Brenda relata que o parceiro, entre outras situações de abuso, queria controlar o que fazia sempre e demandava muita atenção argumentando que se o amava devia fazer tudo com ele. Ele a fazia se sentir constantemente culpada. “Tudo que está nas redes sociais ganha mais visibilidade”, diz. “Falar sobre abusos é extremamente importante para as mulheres não deixarem passar por essas situações e cortar pela raiz o crescimento da violência contra a mulher. Acho que traz mais coragem e força para elas entenderem que não é um cuidado, o que acontece é um abuso sim”.
Rede de apoio
Para a cofundadora do coletivo Mete a Colher, Renata Albertim, um relacionamento abusivo é todo e qualquer relacionamento que deixa a mulher em situação de inferioridade ou humilhação, seja por tom agressivo na fala ou nos gestos. “É toda a relação em que a mulher se sente de alguma forma inferior, abalada psicologicamente, com medo da relação”.

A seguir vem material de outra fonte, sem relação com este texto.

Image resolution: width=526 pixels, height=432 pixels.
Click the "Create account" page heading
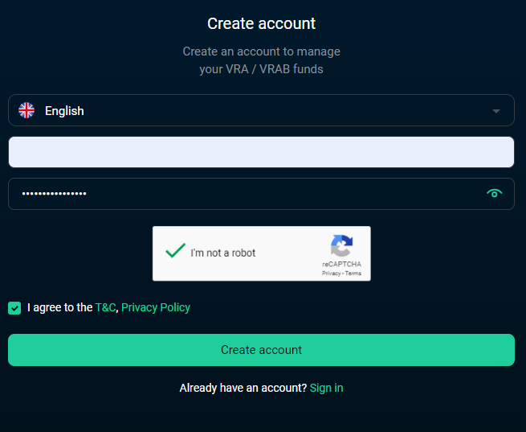coord(261,23)
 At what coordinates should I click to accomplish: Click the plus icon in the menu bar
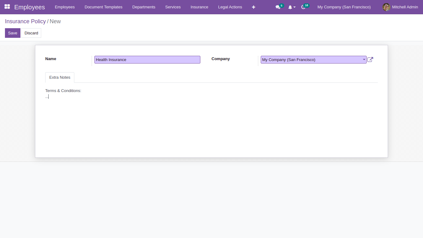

O coletivo, que surgiu nas redes sociais, tem como principal missão enfrentar a violência doméstica e ajudar mulheres a entender, evitar e se livrar de relacionamentos abusivos. “A internet contribui demais, está aumentando o alcance da informação, que antes ficava em pequenos grupos de pessoas que trabalhavam com isso”, diz Renata. Ela acrescenta: “Elas se sentem muito mais seguras para falar na internet, sentem-se mais fortalecidas. Sentem que não estão sozinhas”.
O nome do coletivo vai contra o ditado “Em briga de marido e mulher, não se mete a colher”, por acreditar que é responsabilidade também de quem está em volta informar e ajudar as vítimas de relacionamentos abusivos.
Outro exemplo de apoio online é o projeto Morrer de Amor – Apoio Emocional, criado pela ilustradora Lorena Kaz, após viver um relacionamento abusivo. Ela começou fazendo histórias em quadrinho para tratar de questões sociais e relacionamentos. Com o lançamento de um livro, fez a página para divulgá-lo. A intenção era ter um espaço de identificação para mulheres – e também homens – vítimas de relacionamentos abusivos: uma espécie de terapia em grupo, como define.
“Para a vítima conseguir sair é importante perceber que tem alguma coisa errada. Depois, precisa ter coragem de pedir ajuda e de mudar. A internet é importante nesse processo, a vítima consegue perceber que tem algo errado vendo outros relatos, se identificando”.
Segundo Lorena, nas comunidades online, as vítimas recebem apoio inclusive fora da rede. “Tem muita gente te apoiando e te encorajando, até mesmo em coisas reais. Tem gente que diz que precisa de um lugar para dormir e outras pessoas oferecem a própria casa”.
Denúncias
Um dos principais canais de apoio às vítimas é o Ligue 180, ligação que pode ser feita gratuitamente, de qualquer lugar do país. De acordo com os últimos dados, divulgados este ano, o Ligue 180 registrou um aumento no número de denúncias em todo o país de 51% em 2016 em relação a 2015. Foram cerca de 1,3 milhões, mais de 3 mil atendimentos por dia. Metade dessas denúncias são de violência física, 31% de violência psicológica e 5% de violência sexual.
Em 65% dos casos, a violência foi praticada por homens contra as companheiras. E em 38%, o relacionamento entre a vítima e o agressor tem mais de 10 anos de duração.
O Ligue 180 foi criado pela então Secretaria de Políticas para as Mulheres da Presidência da República, em 2005, para servir de canal direto de orientação sobre direitos e serviços públicos para a população feminina em todo o país. Hoje a secretaria foi integrada ao Ministério da Justiça.
Também está disponível uma lista, por estado, da rede de atendimento em cada cidade.